I really don't care how immature this is but because of my confrontational personality, I will have to live up to the past stupidity that a few people put me through. I guess the only pass I will give them is if with all of my personal efforts when I'm ready, if I can't get to them because I don't want to spend the extra money to hire a P.I. or paparazzi to stalk them and find dirt on them for me, then I'm forced to move on. There is absolutely nothing wrong with moving on at that point in time!
I think this personal anger at them is what is wanting me to plot all this crazy stuff against them. At the same time though, I'm really taken in by the love of Jesus. It's this sinful nature that just wants to take over and blow up at the person I won't ever stop being angry at, but at the same time, God's grace and mercy just overflows my heart with abundant joy and love for this crazy and stupid person!
I'm just going to let loose if I ever get a chance to and just be myself and deal with it.

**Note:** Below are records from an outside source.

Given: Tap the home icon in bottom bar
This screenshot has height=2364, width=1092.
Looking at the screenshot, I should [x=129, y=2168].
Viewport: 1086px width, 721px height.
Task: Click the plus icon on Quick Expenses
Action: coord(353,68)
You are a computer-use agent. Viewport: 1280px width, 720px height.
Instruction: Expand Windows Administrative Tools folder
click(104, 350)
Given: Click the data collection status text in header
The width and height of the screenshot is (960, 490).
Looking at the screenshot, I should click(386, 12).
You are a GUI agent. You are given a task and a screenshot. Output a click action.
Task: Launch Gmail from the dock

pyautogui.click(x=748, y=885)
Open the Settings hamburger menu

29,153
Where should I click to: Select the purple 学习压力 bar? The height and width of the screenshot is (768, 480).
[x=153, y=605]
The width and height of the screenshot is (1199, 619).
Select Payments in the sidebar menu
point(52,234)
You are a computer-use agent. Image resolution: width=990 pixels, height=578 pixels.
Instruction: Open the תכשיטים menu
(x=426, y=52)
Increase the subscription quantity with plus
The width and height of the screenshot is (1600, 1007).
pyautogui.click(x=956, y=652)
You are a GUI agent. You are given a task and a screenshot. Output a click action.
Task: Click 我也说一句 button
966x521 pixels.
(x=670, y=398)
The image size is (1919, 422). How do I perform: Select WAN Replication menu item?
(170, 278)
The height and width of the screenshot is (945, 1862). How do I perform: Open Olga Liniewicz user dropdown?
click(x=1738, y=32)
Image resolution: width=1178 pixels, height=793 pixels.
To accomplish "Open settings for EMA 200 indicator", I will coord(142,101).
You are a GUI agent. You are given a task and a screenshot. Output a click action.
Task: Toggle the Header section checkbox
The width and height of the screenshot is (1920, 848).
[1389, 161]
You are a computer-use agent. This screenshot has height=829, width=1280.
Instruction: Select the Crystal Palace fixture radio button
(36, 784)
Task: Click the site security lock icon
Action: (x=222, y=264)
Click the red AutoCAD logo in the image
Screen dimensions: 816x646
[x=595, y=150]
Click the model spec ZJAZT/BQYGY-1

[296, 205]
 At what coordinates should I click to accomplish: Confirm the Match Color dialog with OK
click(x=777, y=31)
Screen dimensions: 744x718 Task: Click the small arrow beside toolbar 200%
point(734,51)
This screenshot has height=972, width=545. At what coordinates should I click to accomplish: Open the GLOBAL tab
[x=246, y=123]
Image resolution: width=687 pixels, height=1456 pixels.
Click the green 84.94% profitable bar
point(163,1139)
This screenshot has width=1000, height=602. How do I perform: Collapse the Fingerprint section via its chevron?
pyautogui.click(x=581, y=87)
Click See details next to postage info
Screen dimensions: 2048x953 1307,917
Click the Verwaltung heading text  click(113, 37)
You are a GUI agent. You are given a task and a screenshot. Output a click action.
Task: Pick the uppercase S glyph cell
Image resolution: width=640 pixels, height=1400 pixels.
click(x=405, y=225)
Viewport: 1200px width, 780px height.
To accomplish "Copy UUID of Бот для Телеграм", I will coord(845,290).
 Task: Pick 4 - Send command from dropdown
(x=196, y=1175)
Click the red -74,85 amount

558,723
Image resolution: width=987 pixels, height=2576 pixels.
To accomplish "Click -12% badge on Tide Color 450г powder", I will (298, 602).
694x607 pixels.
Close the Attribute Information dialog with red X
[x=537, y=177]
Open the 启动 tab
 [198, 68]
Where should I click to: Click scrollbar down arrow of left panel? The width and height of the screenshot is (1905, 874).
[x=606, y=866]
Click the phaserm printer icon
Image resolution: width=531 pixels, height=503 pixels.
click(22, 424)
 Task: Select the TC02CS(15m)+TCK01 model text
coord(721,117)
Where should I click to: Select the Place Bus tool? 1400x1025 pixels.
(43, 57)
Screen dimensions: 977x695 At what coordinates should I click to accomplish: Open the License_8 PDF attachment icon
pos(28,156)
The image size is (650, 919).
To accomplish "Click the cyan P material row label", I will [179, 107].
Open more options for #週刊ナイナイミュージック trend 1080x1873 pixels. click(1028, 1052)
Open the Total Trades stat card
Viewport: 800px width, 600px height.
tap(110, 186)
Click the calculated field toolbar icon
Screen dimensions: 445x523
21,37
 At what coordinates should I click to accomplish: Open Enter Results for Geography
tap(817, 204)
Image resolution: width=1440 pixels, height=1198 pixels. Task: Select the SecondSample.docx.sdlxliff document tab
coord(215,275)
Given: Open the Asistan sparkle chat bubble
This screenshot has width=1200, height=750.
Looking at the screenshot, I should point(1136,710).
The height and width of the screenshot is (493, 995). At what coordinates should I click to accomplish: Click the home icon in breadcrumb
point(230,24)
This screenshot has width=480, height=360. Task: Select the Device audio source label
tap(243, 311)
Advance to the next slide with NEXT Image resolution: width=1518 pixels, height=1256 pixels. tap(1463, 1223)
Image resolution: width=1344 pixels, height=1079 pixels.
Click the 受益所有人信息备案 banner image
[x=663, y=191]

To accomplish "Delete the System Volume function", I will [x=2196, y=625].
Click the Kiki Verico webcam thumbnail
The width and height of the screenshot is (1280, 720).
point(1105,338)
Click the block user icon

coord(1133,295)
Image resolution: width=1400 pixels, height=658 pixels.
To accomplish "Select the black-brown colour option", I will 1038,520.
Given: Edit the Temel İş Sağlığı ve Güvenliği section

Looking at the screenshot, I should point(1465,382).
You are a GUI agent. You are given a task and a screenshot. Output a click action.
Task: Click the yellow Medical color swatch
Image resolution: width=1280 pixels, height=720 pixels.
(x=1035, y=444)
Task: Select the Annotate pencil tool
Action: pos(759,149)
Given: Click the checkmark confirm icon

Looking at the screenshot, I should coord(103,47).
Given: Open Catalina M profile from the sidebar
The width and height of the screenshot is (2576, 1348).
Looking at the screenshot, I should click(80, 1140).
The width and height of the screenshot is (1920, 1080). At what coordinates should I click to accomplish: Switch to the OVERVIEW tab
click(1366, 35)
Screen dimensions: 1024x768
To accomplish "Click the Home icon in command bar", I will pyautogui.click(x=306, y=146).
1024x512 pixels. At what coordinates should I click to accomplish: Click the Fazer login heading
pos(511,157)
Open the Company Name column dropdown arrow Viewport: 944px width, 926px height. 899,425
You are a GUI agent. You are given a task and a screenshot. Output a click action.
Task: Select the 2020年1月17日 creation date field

If I end up reviving my crazy tactics that never get talked bad about by people in general- well, I've done it to maybe only three people fully so maybe the more the merrier with finding sensitive people who will try to sue me for harassment and fail to put in me in jail for their anger issues because I'm too smart for them! I'm confident about stating what I know what they are thinking behind their backs about and in front of their faces at the same time and that's pretty much the key- ignorance is bliss.